▼

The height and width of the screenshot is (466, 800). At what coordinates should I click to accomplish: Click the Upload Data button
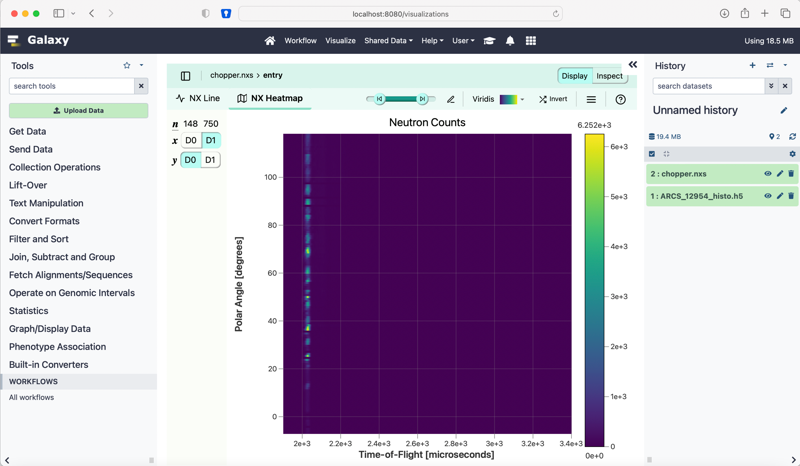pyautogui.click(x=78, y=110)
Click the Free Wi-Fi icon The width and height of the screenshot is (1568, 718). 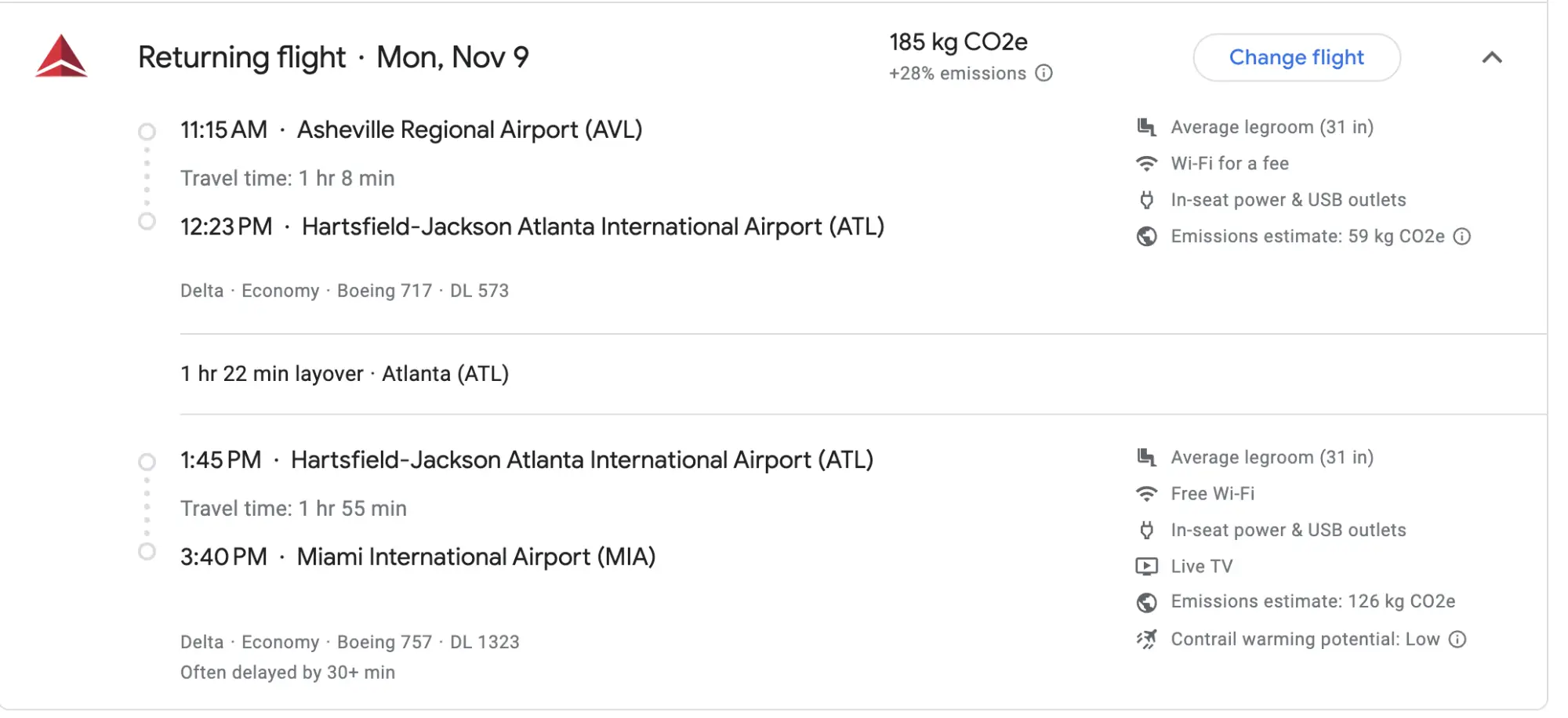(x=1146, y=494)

▲
▼

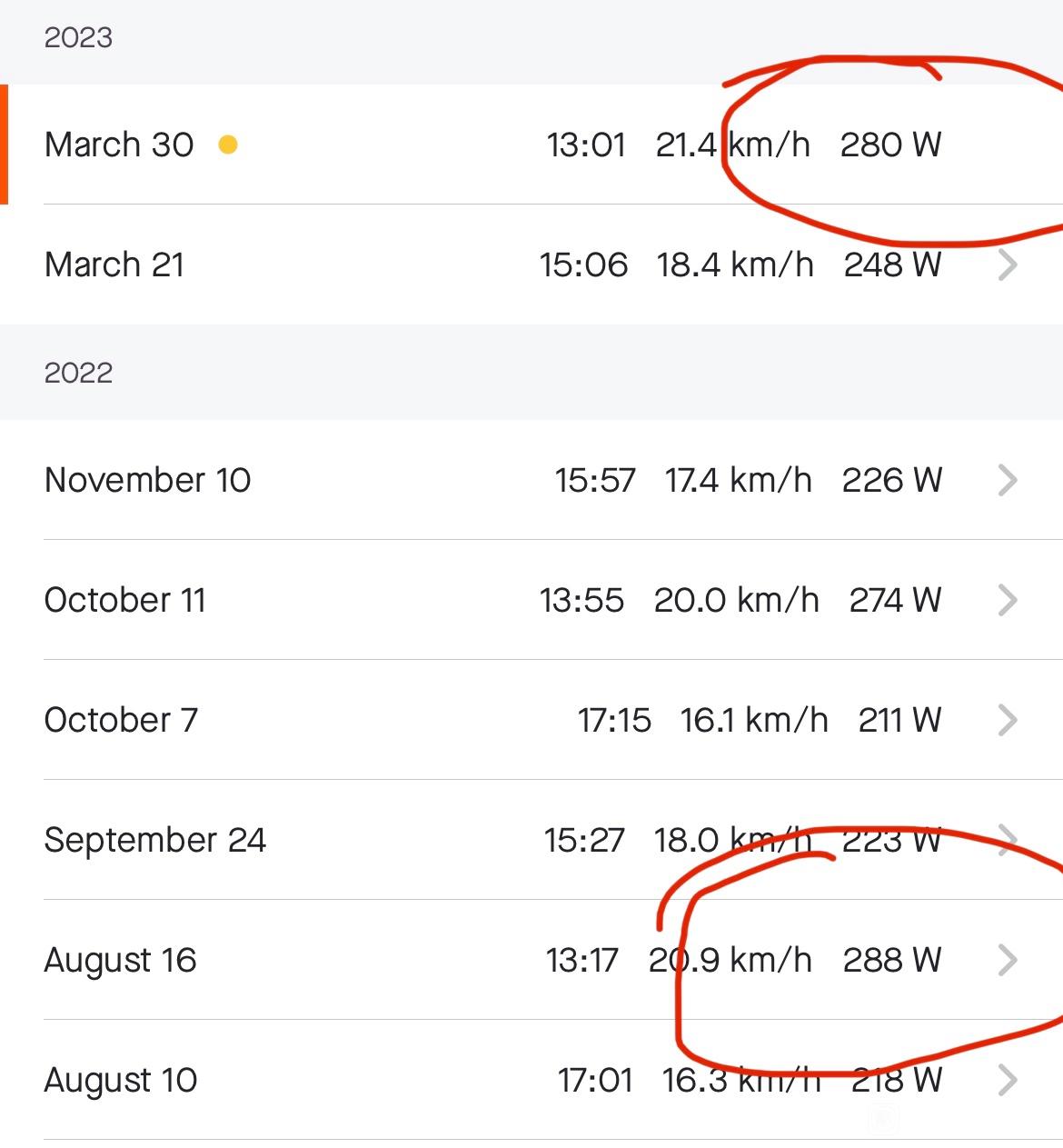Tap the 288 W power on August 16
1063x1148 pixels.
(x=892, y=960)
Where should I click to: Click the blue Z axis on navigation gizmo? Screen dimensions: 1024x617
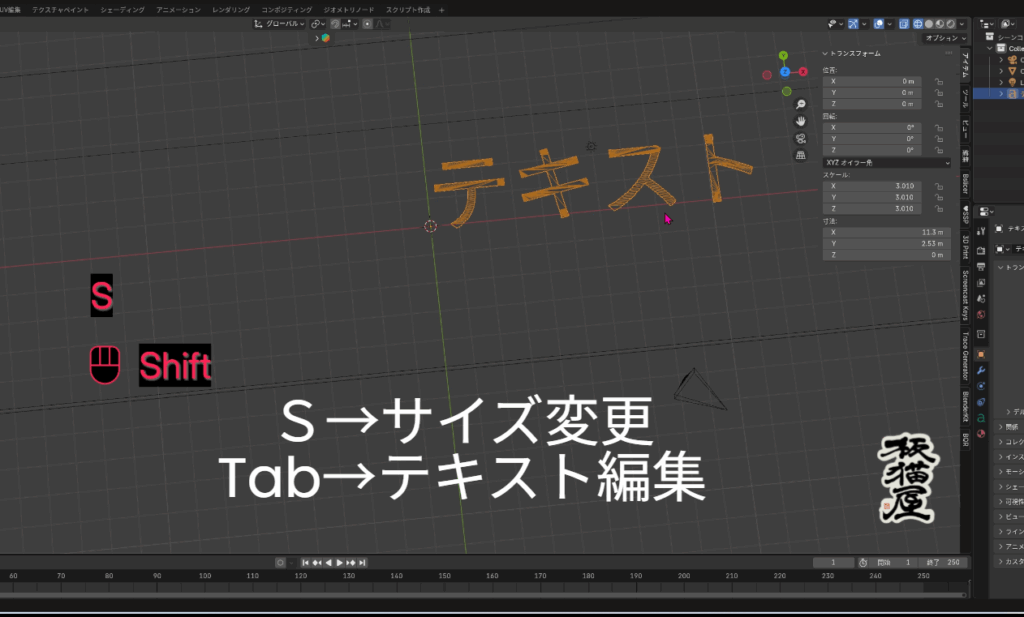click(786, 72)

▲
▼

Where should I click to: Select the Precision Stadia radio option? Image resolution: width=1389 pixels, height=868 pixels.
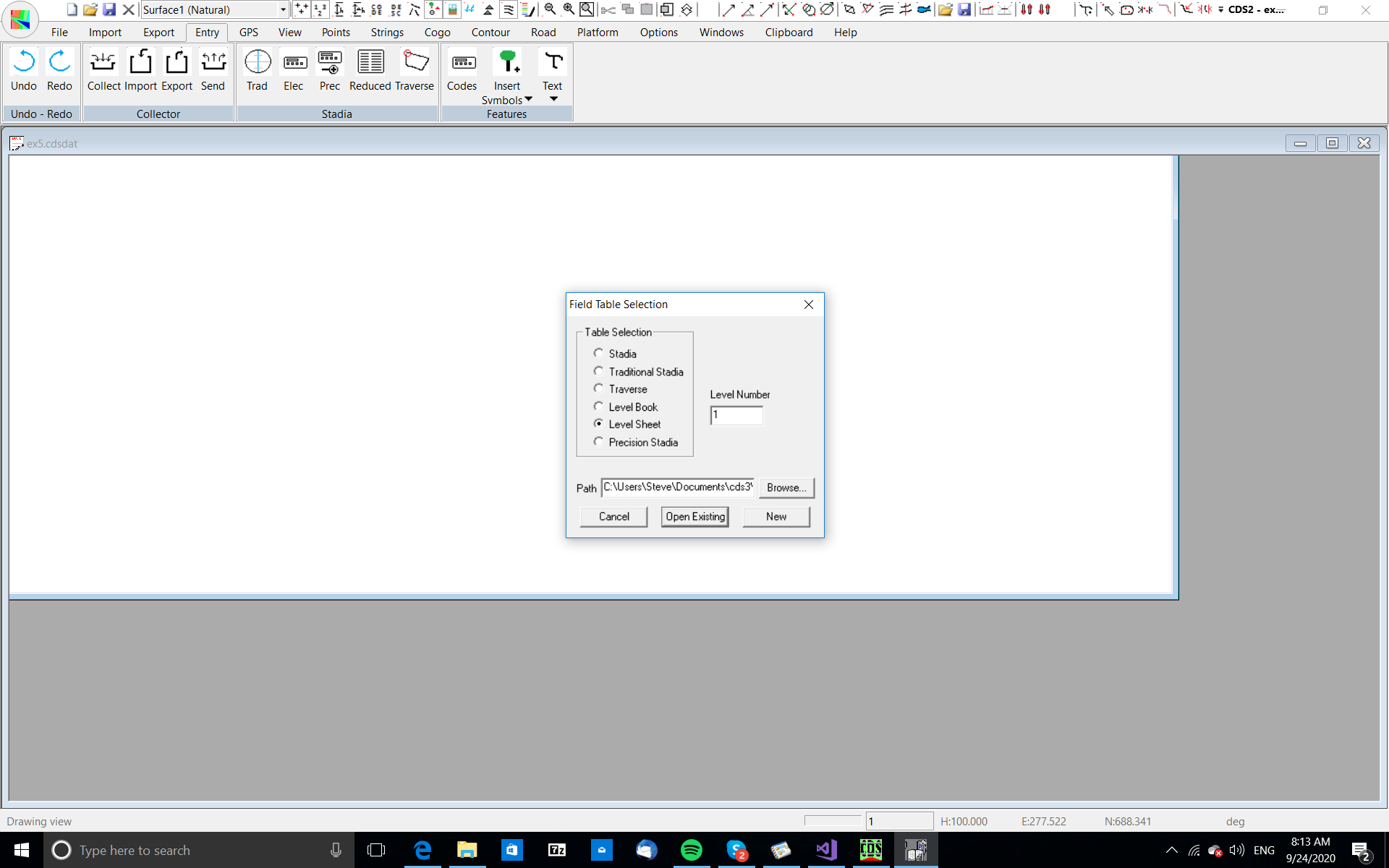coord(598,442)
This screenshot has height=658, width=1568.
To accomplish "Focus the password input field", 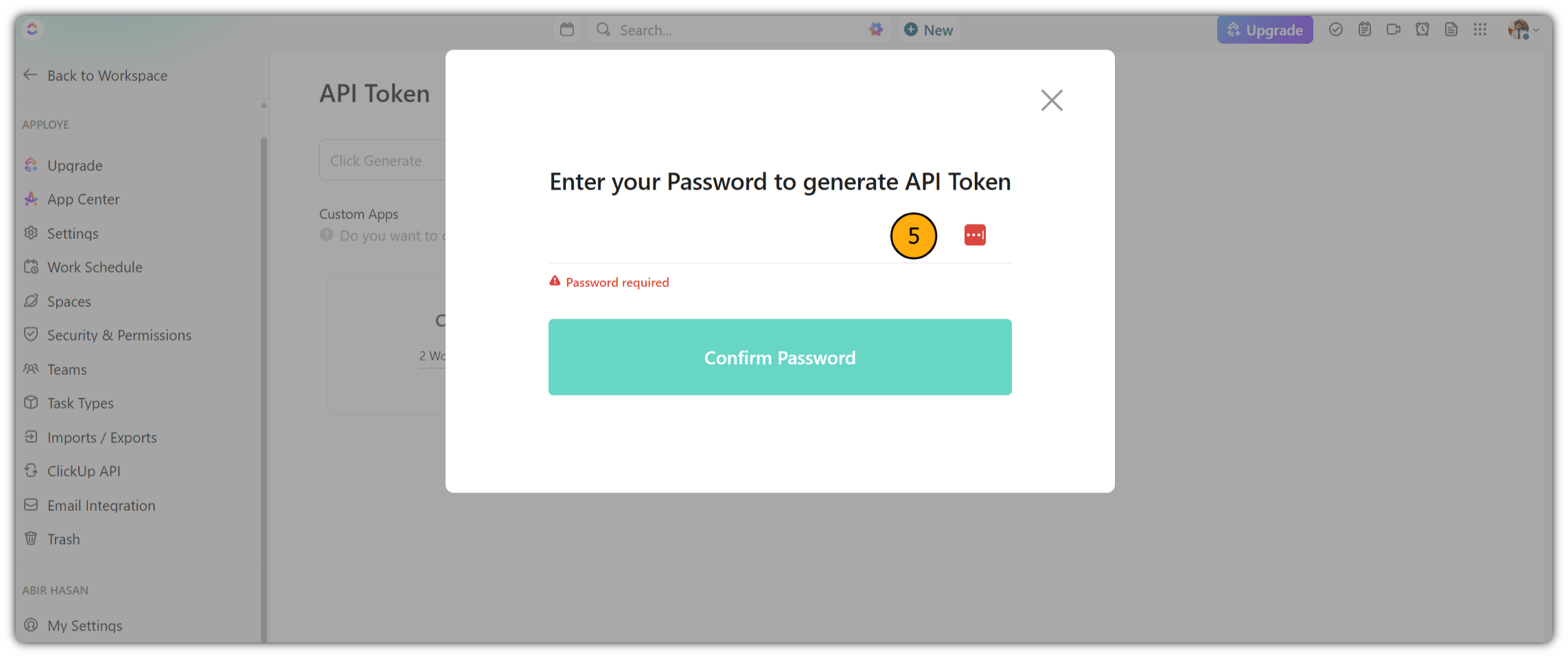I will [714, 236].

▲

Rewrite part of the material above as a JSON list of strings, one string per line, leaving out blank lines and the pictures. Begin at the line that has "Tap the 288 W power on August 16" and stop after the line that has "click(786, 72)".

▸ SOLUTION FOR THIS EXERCISE
[
  "Tap the 288 W power on August 16",
  "1063x1148 pixels.",
  "(x=892, y=960)",
  "Where should I click to: Click the blue Z axis on navigation gizmo? Screen dimensions: 1024x617",
  "click(786, 72)"
]